Active Directory Users to myDBR Users

myDBR will use the subject claim (sub) from the OpenID identifier as the user's username

Mapping Users to Organizations

Group names like Finance[OrgID:ext_id_xx], will be created as Finance in myDBR and user is added to an organization with matching organizations external_id (ext_id_xx).

Active Directory Configuration

To configure myDBR's Active Directory-authentication in the Active Directory server, the following groups need to be defined:

  • myDBR Groups A group defining the AD groups which will be considered as myDBR groups. The default name for this group is 'myDBR Groups'. All other myDBR groups must be members of this group. If you wish the change the default group name, place definition $mydbr_defaults['active_directory_mydbr_groups'] = 'new_mydbr_groupname'; into user/defaults.php.
  • myDBR Admins If the user belongs to this group (s)he is granted admin rights to myDBR. The default name for this group is 'myDBR Admins' and the group must be a member of 'myDBR Groups'. If you wish the change the default group name, place definition $mydbr_defaults['active_directory_mydbr_admin_group'] = 'new_admin_groupname'; into user/defaults.php.
  • Other groups within 'myDBR Groups' are used to define user groups for report designation. Any group added to 'myDBR Groups' will appear as a user group within myDBR, enabling the customization of access rights for various reports. Users can belong to these groups either directly or indirectly through other Active Directory (AD) groups associated with these groups.

myDBR determines whether a user in Active Directory is a myDBR user by checking if the user is a member of any group listed under the Active Directory group 'myDBR Groups' or if the user is a direct member of the 'myDBR Groups' group.

User's Groups

All user group management is handled within Active Directory. When a user logs in, their groups are validated against the group list provided by Active Directory.

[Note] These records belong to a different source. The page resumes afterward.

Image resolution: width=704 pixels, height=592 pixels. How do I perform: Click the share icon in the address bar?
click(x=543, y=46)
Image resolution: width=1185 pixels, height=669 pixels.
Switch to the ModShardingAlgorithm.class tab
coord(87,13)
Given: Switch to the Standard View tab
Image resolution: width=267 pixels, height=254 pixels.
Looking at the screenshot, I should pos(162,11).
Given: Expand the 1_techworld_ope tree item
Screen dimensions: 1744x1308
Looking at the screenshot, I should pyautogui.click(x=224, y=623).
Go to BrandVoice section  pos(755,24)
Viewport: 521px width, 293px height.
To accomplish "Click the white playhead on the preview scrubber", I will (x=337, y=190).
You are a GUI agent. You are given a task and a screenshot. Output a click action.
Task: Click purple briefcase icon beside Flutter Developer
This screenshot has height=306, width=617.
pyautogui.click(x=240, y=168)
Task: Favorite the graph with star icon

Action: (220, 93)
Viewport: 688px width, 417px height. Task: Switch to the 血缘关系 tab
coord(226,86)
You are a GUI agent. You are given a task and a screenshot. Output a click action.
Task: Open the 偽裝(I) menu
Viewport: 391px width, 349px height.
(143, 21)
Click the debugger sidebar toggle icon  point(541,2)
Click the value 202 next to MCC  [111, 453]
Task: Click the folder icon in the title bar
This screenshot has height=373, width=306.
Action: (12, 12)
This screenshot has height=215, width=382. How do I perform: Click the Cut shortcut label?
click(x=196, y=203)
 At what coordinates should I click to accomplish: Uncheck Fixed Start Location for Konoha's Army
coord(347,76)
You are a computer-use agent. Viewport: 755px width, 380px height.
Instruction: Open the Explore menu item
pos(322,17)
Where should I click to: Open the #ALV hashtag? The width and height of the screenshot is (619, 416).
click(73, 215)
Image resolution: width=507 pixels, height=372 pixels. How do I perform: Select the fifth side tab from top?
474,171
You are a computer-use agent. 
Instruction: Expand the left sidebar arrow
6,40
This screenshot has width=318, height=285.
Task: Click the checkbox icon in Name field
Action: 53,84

  1. If a user's group does not exist in myDBR, it will be created.
  2. The user will be added to the myDBR groups defined in Active Directory.
  3. The user will be removed from any other groups not defined in Active Directory.

Local MyDBR Login when AD Login is Enabled

If the Active Directory is set as a login method, administrators can still log in with myDBR login by adding &local=1 to login URL. For example, if you have installed myDBR at localhost/mydbr you would log in locally using http://localhost/mydbr/index.php?a=login&local=1

To prevent users from logging in with the myDBR login when AD is used, remove unnecessary myDBR logins and secure the admin password.